Randomly picking another Euler challenge using Scala, I turned my attention to problem 21 this time. This asks to find the set of Amicable numbers under 10000 and sum them up.
This led to playing around with Scala's Sequence comprehension's a bit. Here's my solution:

object Euler21 {
def sumOfDivisors(number: Int): Int = {
List.range(1, number).filter{i => (number % i) == 0}.foldLeft(0){(a,b) => a+b}

def main(args: Array[String]): Unit = {
(for (i <- 0 until 10000; d_i = sumOfDivisors(i);
if(d_i > i && sumOfDivisors(d_i) == i))
yield (i + d_i)).foldLeft(0){(a,b) => a+b};

I like the brevity of this solution. The function sumOfDivisors first filters out all divisors of a given number and sums the resulting list using the foldLeft function. The main function first computes this sum for each number in the range 1 till 10000. The resulting number, d_i is used for further processing only if it's larger than the original number, this is to avoid double results of the same pair of amicable numbers twice (i.e if we have processed the number 220 and found 284 as its amicable pair, we don't have to go through the same exercise again if we process 284 next in our list). If this holds, we calculate the sum of divisors of the number d_i. If that's equal to our original number, we have a match, so we add the sum of the two numbers it to our output. The output is Scala's Projection trait, so we can obtain the desired sum by adding up all numbers using a foldLeft function again. Incidentally, you may want to check whether the generated sequence of numbers is actually correct. In this case, instead of doing the summing, use this line of code:

for (i <- 0 until 100000; di = sumOfDivisors(i); if(di > i && sumOfDivisors(di) == i) ) yield (Pair(i, di));

When executed this yields the following output:

scala> for (i <- 0 until 10000; di = sumOfDivisors(i); if(di > i && sumOfDivisors(di) == i) ) yield (Pair(i, di));
res2: Seq.Projection[(Int, Int)] = RangeMFM((220,284), (1184,1210), (2620,2924), (5020,5564), (6232,6368))

17 Jan 2009

Project Euler problem 3 using Scala

I've been looking at Euler problem number 3 for a while, and came up with the simplest solution I could imagine that works. So simple in fact, that the Scala experience was a bit disappointing, the same implementation could easily be done in Java, C, C#, Python, etc, etc. However, no real reason to complicate things unnecessary, so here's the code:

class Euler3 {

def maxFactor(number: Long, factor: Int): Int = {

if (factor >= number) factor
else if (number % factor == 0) maxFactor(number / factor, factor)
else maxFactor(number, factor + 1)
object Euler3 {

def main(args: Array[String]): Unit = {
println("maxFactor" + new Euler3().maxFactor(317584931803L, 2))

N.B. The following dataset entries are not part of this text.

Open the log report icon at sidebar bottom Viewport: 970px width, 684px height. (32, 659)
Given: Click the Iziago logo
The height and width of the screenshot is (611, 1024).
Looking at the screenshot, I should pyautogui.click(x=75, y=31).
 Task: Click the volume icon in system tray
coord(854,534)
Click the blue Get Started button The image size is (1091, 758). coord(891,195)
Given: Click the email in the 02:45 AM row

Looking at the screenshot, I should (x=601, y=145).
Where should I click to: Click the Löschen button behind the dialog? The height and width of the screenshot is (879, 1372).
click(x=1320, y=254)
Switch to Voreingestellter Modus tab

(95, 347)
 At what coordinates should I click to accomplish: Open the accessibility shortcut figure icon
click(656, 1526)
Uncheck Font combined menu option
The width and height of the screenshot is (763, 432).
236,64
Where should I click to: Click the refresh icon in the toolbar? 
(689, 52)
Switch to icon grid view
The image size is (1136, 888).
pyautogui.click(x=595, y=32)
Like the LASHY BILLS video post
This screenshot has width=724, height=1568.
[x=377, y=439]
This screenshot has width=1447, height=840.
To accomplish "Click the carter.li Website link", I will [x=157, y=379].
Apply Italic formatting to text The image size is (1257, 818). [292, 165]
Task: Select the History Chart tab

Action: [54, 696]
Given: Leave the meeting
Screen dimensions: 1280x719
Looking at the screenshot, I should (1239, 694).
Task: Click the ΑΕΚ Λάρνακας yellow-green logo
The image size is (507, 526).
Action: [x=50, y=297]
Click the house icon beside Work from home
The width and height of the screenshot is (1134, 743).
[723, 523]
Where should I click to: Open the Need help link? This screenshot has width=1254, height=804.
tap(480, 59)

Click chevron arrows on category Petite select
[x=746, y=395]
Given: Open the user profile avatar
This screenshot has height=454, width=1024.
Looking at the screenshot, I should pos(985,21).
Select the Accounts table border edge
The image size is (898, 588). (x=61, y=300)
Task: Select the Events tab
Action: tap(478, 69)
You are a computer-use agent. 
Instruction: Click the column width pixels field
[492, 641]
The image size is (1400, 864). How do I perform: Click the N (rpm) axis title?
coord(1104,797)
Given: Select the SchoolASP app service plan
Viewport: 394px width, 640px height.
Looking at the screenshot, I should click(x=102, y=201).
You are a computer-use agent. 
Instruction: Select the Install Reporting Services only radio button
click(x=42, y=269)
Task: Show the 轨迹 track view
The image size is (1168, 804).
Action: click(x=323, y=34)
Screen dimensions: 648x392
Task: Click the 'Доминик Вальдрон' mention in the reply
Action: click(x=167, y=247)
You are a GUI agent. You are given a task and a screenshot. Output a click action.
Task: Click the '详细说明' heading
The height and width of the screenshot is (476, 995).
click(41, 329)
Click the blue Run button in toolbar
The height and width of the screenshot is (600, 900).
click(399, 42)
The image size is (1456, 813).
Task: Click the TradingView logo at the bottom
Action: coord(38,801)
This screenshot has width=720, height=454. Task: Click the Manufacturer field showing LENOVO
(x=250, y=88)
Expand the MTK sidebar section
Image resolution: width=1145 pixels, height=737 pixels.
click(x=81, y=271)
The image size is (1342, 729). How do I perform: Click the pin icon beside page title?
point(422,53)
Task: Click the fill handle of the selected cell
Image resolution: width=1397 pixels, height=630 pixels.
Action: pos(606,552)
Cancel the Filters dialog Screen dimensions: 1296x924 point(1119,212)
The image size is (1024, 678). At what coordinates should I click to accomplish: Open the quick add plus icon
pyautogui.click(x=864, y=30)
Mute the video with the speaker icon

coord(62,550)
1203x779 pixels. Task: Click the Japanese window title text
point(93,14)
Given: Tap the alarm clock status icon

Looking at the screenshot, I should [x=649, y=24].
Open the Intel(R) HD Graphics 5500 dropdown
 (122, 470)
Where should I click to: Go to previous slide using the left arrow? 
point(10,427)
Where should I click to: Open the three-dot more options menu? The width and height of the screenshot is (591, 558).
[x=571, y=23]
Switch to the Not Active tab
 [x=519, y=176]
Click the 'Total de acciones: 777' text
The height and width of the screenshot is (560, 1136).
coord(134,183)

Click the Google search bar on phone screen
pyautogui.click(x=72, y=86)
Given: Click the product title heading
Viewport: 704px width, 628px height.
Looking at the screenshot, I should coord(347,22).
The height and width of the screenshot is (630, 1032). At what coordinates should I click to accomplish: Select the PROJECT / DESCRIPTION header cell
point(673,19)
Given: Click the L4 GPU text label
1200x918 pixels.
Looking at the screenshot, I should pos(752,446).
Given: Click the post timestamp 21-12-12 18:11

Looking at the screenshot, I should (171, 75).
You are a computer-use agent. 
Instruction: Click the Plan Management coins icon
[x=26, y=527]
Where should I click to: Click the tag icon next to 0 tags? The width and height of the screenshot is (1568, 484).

What it does is factorizing the given number by the natural numbers starting at 2. Whenever the number can be divided by the factor, the function is called recursively with the result of this division. If the number is cannot be divided by the factor, the factor is increased by one and again the function is called recursively. This continues until the factor and the resulting number are equal.
As a simple example, lets find the largest prime factor of 100.
First it is divided twice by 2, yielding 25. After this, it cannot be divided by 2 any longer, so the factor is increased to 3 and 4 (both not applicable) and eventually 5. Then 25 is divided by 5 exactly 5 times, yielding 5 as the resulting value.
Simple but effective.

16 Jan 2009

Project Euler problem 2 using Scala

I wanted to use Haskell's zipWith funtion to solve Euler's problem 2 using Scala. This provides an elegant way to generate Fibonacci sequences lazyily, as described here. However, no function zipWith is yet available in Scala until version 2.8.0, according to this ticket. On of Scala's beauties is that, if a function on a class is not available, you can easily add it yourself using an implicit function.
Code below is largely stolen from this post by Jorge Ortiz, in which he also explains in the functions and classes in more detail. My simple addition is just another bit of library pimping, by adding an implicit withZip function:

class Euler2 {

implicit def streamWithZipWith(stream: Stream[Int]) = new {
def zipWith(that: Stream[Int])(f: (Int, Int)=>Int) = {
stream zip that map { case (x, y) => f(x, y) }

def fib: Stream[Int] = {
lazy val fibs: Stream[Int] = Stream.cons(0, Stream.cons(1, (fibs.zipWith(fibs.tail)(_ + _)) ))


object Euler2 {

implicit def iterableWithSum(it: Iterable[Int]) = new {
def sum = it.foldLeft(0)(_ + _)

def main(args: Array[String]): Unit = {
val fibStream = new Euler2().fib
fibStream.filter(_ % 2 == 0).takeWhile(_ <= 1000000).sum

The Stream class is handy to construct a List of elements that are evaluated lazily, i.e. only when they are actually needed. This allows us to construct an infinite list definition, and later only use a subset of our infinite list for the real calculation.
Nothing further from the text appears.